◆ ABOUT THIS EXERCISE:
Whatever precedes the line containing "Task: Select Department" is not copied; that line and every line after it through the final one below are copied exactly, except pictures.

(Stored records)
----

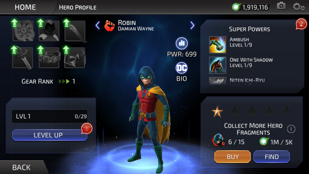Select the grappling key gear slot
The height and width of the screenshot is (174, 309).
click(x=23, y=58)
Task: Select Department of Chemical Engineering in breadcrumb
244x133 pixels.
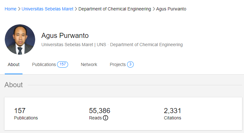Action: click(114, 9)
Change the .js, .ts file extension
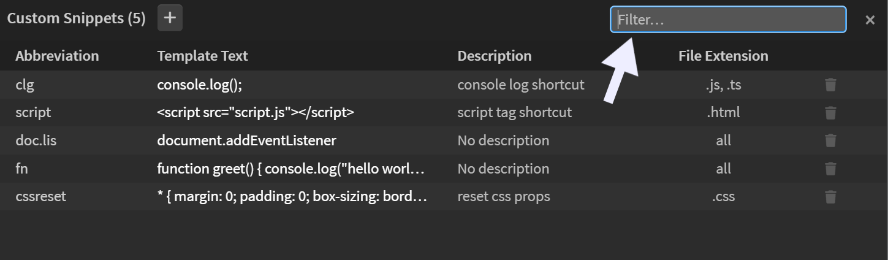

----

◆ REPLY:
Task: Select Department of Chemical Engineering in breadcrumb
244x133 pixels.
Action: click(114, 9)
Change the .js, .ts file extension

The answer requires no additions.